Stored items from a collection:
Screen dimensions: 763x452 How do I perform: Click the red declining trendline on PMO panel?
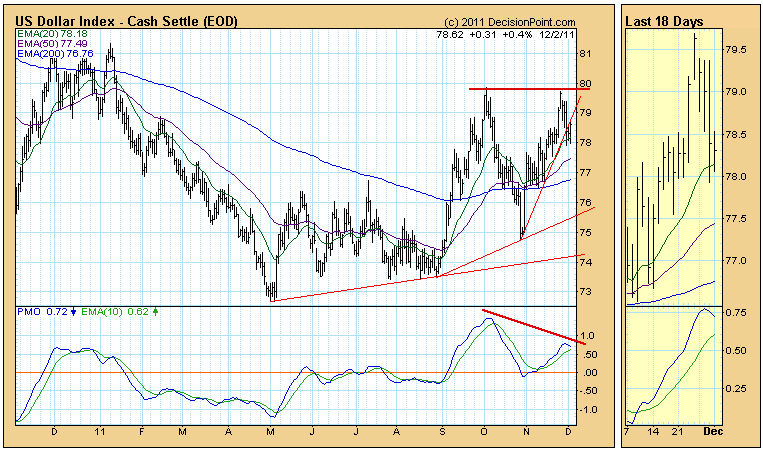tap(530, 324)
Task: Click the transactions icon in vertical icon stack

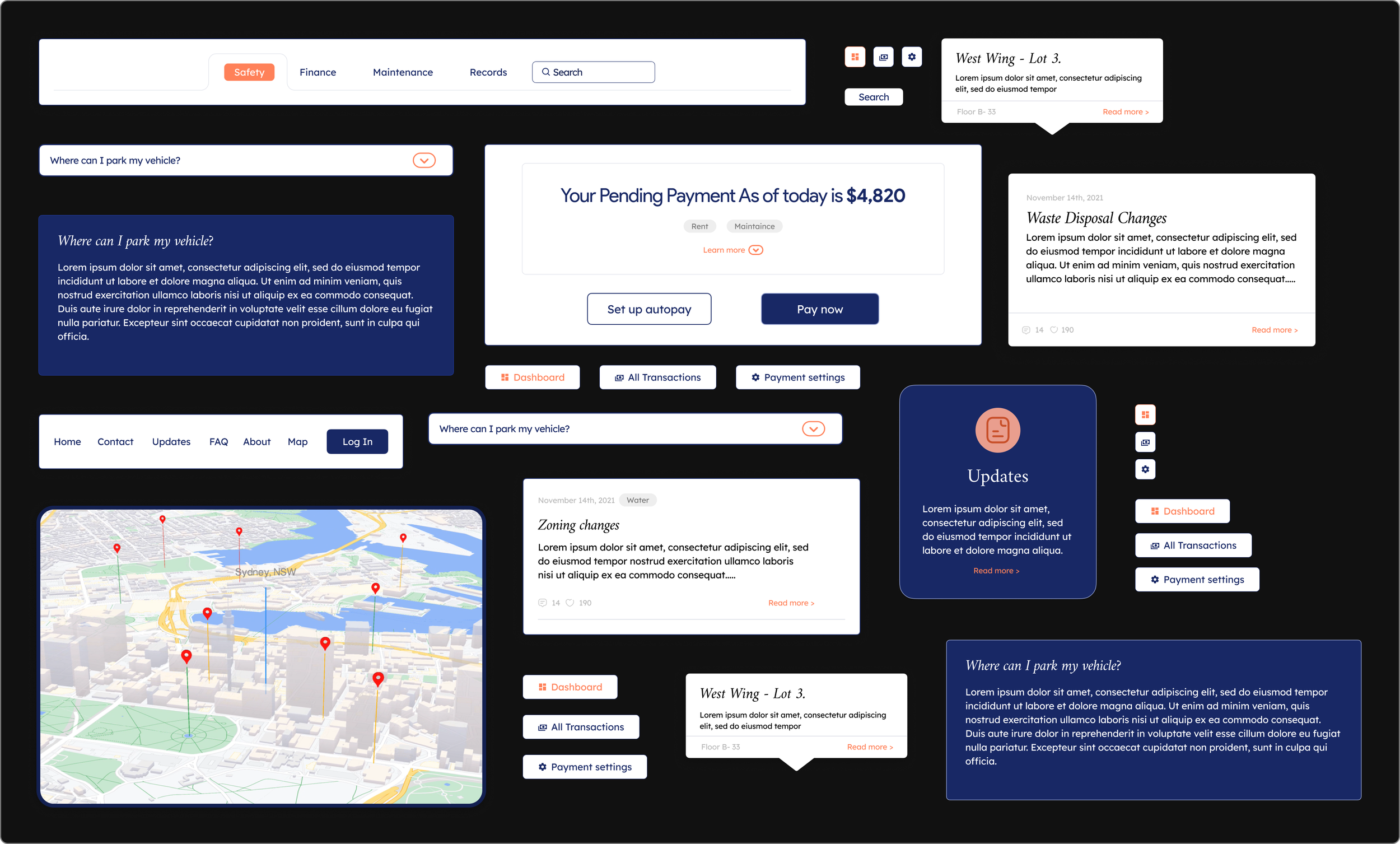Action: [x=1145, y=442]
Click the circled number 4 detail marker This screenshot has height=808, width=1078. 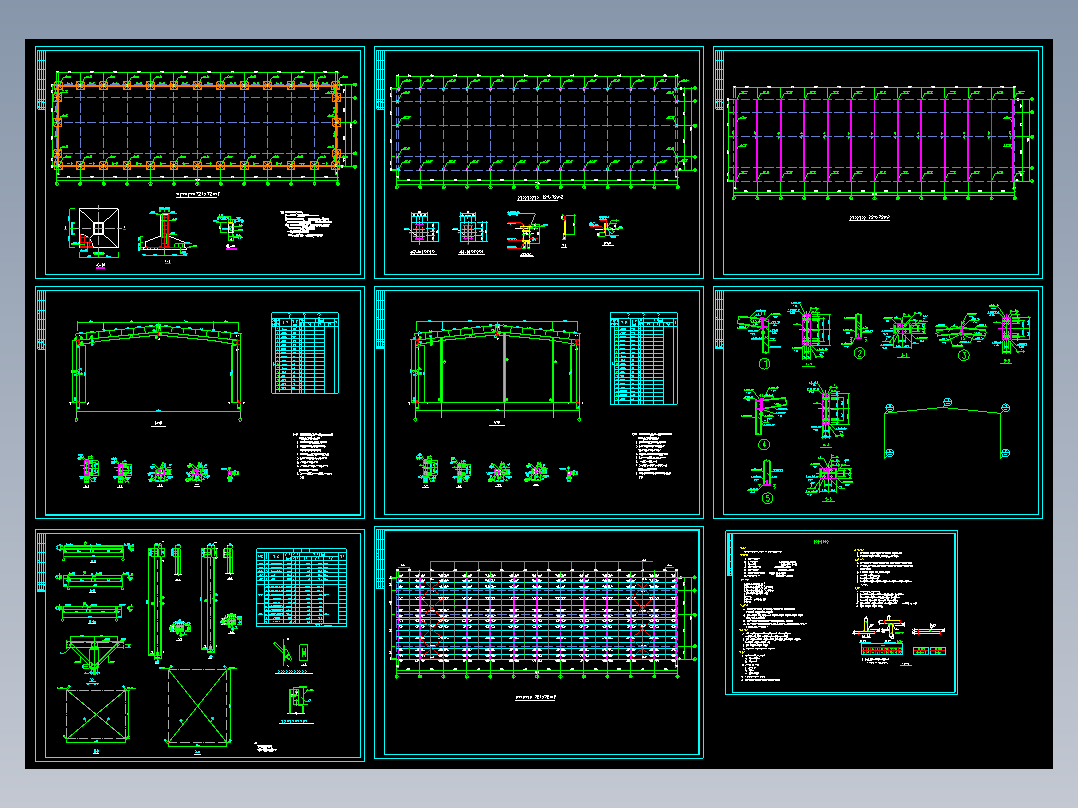764,444
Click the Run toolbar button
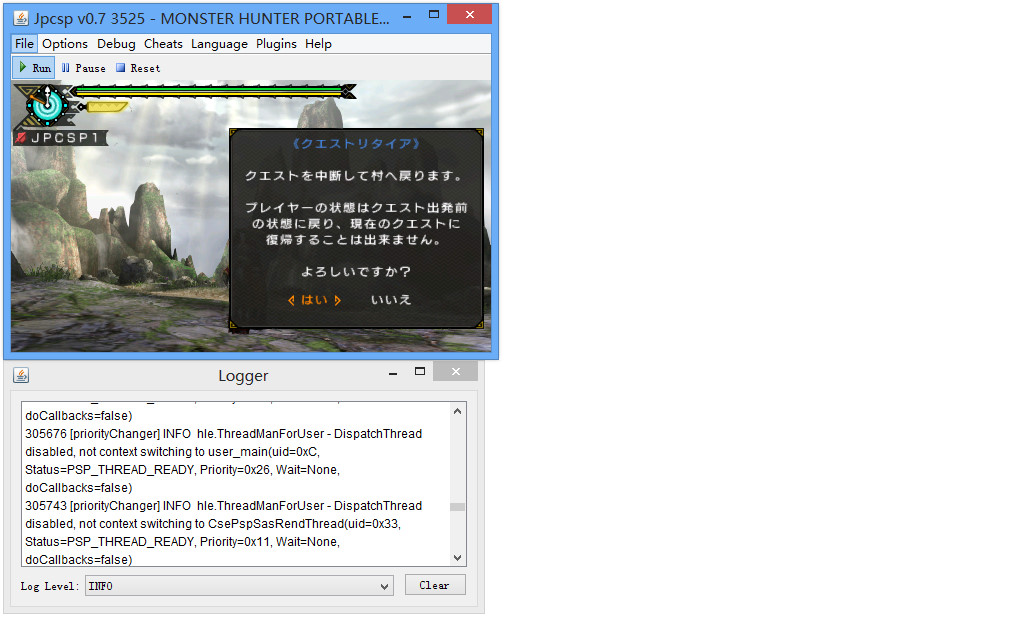1009x627 pixels. [x=33, y=68]
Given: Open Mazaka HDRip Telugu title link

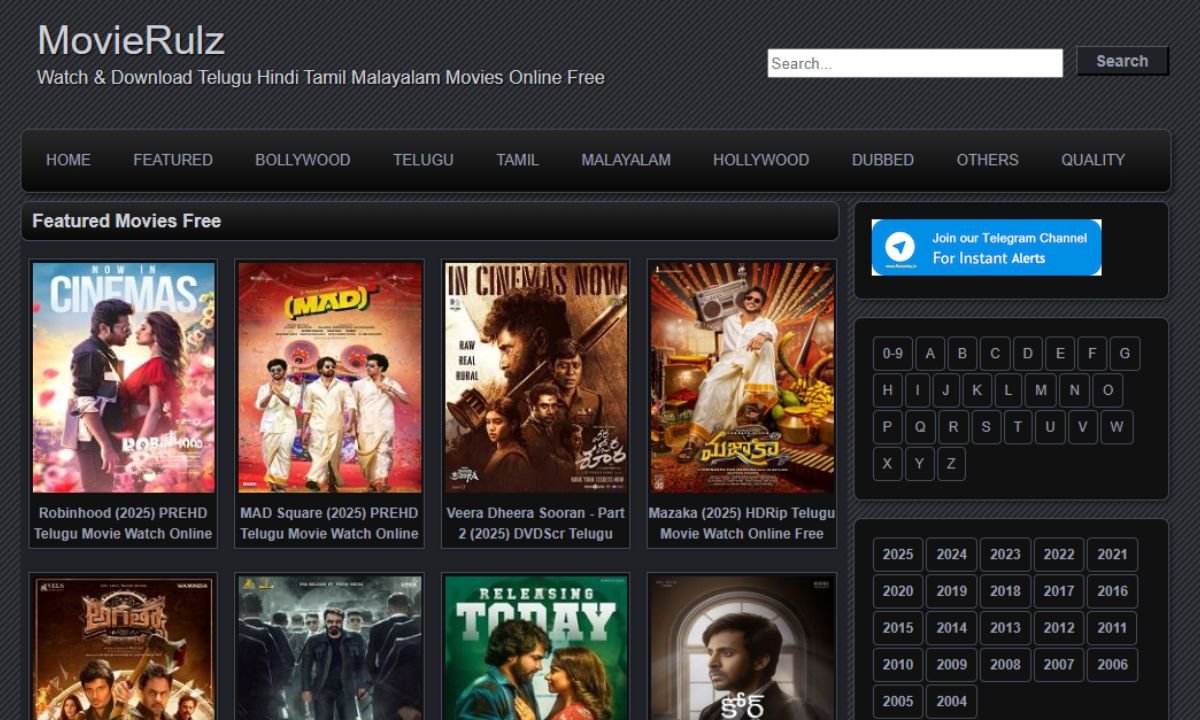Looking at the screenshot, I should pyautogui.click(x=741, y=523).
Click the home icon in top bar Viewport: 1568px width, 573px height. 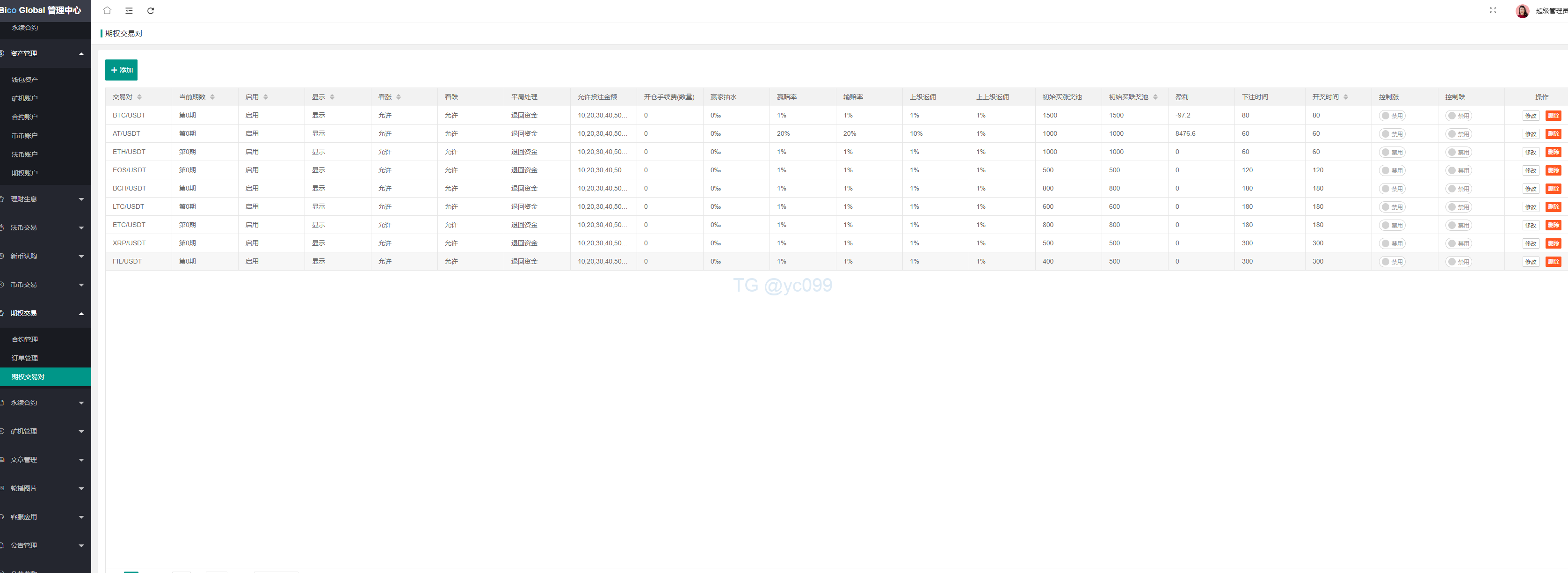coord(107,10)
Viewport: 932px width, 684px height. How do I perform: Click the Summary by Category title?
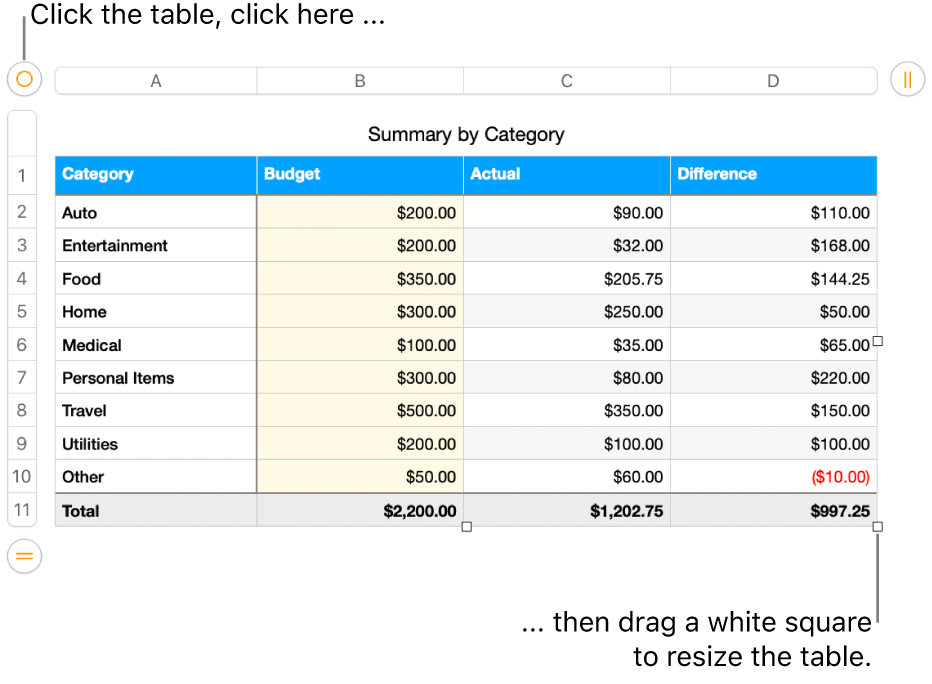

▶ [THE TASK]:
List every line of the records above that contains the word "perform". Matching is case-sensitive.

▶ [EXERCISE RESPONSE]:
Screen dimensions: 763x452 How do I perform: Click the red declining trendline on PMO panel?
Viewport: 932px width, 684px height. How do I perform: Click the Summary by Category title?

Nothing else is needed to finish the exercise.